Carry on the article about matching power supply size to system load, starting right after its final sentence.

▶ [Extract to read]
— Start —

CORRECT PSU SIZING FOR BEST ENERGY EFFICIENCY

This was a topic of discussion in one of the sessions at the Spring 2005 IDF in San Francisco: the concept of choosing a PSU whose efficiency curve is well-matched to the system power load. Such matching can yield incremental improvements in average power consumption and ensure minimum waste heat generation. Correct PSU sizing is very carefully practiced by tier one computer makers concerned with maximum cost effectiveness.

SPCR’s own PSU testing has shown that power efficiency in PSUs varies with load, and the load at which the best efficiency is reached varies from model to model. In a given line of PSU models, the maximum and average efficiency tends to be very similar; where the peak occurs depends on power rating. Most PSUs reach peak efficiency between 50~75% loading, tail off a bit at maximum power and drop at least 10% at minimum load.

PSU efficiency data from SPCR review database.
The vertical scale has been truncated for clarity; please see text below for full discussion.

A system that draws ~250W maximum and idles at <100W would be a good match for the 300W PSU shown above.The efficiency power curve of the 600W PSU is better suited for a system than idles at >150W and peaks at >300W. It would be a substantially worse match for the system of the previous example, as the PSU would be operating at a mediocre <75% efficiency in idle, and only just reaching 80% at peak.

From a PSU heat waste point of view, the differences are significant:

At 200W load,

• the 300W model would generate 44W of heat (18% of 244W AC input);
• the 600W model would generate 50W of heat (20% of 250W AC input).

At 90W load,

• the 300W model would generate 23W of heat (20.5% of 113W AC input).
• the 600W model would generate 32W of heat (26% of 122W AC input).

— End —

▶ [Data rows]
— Start —

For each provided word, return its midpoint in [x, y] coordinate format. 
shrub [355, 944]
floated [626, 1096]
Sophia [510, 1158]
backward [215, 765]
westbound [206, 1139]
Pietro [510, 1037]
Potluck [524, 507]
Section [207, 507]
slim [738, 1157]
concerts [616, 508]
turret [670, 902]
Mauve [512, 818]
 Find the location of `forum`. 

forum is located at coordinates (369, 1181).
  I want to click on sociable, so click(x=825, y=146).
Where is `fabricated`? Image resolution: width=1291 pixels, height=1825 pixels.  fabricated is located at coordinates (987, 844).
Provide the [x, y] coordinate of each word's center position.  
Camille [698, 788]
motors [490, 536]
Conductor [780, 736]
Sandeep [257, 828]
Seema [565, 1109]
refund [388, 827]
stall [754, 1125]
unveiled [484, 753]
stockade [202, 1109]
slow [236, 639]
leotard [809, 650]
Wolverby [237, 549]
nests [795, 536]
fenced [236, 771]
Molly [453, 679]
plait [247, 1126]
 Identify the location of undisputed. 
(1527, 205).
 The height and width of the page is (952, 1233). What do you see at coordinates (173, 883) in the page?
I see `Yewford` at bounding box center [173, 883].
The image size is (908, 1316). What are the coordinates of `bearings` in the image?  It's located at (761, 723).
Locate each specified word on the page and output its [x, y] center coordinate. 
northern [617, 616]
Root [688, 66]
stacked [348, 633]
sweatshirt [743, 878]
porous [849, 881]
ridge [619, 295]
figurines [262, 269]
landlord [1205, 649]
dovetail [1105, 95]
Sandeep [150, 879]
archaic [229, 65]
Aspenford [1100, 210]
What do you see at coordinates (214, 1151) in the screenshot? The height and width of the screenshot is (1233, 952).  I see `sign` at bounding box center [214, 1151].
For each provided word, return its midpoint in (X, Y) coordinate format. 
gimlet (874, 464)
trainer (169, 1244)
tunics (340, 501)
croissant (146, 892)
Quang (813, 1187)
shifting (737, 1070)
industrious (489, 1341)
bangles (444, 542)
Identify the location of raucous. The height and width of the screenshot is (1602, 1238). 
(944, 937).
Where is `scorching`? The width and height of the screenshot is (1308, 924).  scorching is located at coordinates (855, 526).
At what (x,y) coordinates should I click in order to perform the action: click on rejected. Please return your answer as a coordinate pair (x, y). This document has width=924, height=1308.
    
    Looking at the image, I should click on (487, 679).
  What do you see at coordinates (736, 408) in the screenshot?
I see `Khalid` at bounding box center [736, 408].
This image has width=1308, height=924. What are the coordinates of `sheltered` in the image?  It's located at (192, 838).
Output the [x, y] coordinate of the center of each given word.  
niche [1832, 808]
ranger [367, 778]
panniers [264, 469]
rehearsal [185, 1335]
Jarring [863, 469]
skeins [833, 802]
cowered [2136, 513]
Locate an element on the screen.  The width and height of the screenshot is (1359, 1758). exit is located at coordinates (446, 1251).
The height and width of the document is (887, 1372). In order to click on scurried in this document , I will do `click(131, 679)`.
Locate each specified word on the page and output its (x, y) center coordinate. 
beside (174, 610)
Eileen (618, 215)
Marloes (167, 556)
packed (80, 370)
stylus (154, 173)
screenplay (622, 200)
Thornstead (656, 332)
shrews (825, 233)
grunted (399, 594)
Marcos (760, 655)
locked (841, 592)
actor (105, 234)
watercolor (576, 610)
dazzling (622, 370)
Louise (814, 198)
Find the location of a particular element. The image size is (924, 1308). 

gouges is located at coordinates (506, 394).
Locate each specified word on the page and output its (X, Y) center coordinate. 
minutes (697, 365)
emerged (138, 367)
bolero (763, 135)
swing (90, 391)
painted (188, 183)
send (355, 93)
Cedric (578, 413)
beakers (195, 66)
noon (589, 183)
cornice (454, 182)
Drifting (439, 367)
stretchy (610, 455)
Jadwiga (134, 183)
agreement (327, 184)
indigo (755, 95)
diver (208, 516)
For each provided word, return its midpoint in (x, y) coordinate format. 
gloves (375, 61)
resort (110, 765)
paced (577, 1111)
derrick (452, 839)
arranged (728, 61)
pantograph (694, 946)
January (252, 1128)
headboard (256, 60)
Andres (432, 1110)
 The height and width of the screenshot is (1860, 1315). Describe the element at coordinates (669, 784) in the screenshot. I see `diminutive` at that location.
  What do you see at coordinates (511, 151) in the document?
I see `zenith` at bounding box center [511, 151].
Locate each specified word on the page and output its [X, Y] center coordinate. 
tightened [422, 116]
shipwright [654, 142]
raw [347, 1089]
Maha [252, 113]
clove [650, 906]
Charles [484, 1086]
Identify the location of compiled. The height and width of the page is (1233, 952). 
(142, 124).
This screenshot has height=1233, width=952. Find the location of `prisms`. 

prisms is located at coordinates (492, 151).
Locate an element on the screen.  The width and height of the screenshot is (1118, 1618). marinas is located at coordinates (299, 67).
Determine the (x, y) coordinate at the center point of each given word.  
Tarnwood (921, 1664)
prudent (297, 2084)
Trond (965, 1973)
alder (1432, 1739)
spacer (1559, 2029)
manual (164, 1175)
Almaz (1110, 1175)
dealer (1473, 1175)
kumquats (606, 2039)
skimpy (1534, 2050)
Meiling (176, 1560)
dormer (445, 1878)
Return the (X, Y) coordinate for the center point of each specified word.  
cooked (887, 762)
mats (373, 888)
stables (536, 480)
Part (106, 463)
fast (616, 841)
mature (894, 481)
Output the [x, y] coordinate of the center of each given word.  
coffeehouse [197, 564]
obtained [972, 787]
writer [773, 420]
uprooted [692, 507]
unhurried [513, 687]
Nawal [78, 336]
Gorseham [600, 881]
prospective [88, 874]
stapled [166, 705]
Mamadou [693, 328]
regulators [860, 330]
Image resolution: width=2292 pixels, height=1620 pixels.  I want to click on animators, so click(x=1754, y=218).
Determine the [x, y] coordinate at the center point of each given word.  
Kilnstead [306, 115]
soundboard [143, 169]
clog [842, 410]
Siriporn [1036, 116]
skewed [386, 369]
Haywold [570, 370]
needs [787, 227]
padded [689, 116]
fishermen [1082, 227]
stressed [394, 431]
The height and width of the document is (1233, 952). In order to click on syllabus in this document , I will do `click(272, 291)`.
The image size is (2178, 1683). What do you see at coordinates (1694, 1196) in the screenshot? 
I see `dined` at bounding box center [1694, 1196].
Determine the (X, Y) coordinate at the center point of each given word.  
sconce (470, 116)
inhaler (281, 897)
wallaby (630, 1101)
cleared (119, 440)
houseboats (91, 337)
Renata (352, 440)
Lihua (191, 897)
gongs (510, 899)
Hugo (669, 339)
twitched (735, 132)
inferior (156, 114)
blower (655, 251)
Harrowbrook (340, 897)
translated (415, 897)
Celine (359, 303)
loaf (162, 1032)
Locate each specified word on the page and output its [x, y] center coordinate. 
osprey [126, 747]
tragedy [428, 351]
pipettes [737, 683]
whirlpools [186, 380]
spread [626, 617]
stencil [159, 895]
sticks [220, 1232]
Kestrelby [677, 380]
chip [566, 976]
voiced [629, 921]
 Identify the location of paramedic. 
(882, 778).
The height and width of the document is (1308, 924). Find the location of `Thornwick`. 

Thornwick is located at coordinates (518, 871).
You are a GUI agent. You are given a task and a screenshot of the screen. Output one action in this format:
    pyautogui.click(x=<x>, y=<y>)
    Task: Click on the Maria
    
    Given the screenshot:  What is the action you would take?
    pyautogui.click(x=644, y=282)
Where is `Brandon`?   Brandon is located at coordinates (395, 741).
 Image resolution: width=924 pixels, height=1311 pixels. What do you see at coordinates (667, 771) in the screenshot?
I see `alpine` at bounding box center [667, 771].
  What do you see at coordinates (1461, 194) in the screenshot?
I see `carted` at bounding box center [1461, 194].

— End —

▶ [Response for this exercise]
Using the 600W PSU with this system is an example of incorrect, costly PSU sizing. It is practised most frequently by gaming enthsiasts who are encouraged to believe that greater power capacity is always better. Whether 480W, 550W or >600W PSUs are suitable for system that cannot possibly draw even 250W is a type of question asked almost daily in the SPCR Forums.

The counterpoint to "correct PSU sizing" comes from very high
efficiency power supplies with very flat power efficiency curves. The
models in the Seasonic S12 series, for example, differ so little in efficiency
at the same 65~300W power levels that there’s no real power consumption cost
in choosing a high power model even if it is going to be used at lower power
levels. With a system that only needs a maximum of 200W, the power consumption
using a S12-500 or a S12-330 is essentially the same. Aside from the initial
cost difference, there’s no operational cost due to lower efficiency at lower
power levels. With such power supplies, it makes sense to buy higher power capacity
than currently needed in anticipation of future component upgrades that will
demand more power.

EFFICIENT POWER SUPPLIES THAT DON’T START

Higher efficiency PSUs generally tend to need higher minimum power on the 12V line in order to simply run. Typically, we’re talking about 1A or greater. Older, less efficient PSUs have much lower minumum current needs, under 0.5A and often ZERO.

In some recent motherboards, there are various time delays implemented in order to ensure that the PSU (and motherboard) is not subject to a huge current surge when everything turns on all at once. Many Asus boards have been identified as doing this, al though you won’t get Asus to talk about it — I tried — they will say it’s proprietary information they don’t want to share with competitors. They are not the only board makers doing this.

The practice began during the peak of the Prescott era when startup surge became quite serious, but before the 80% efficient power supplies became common. Board makers extended the practice to AMD boards as well.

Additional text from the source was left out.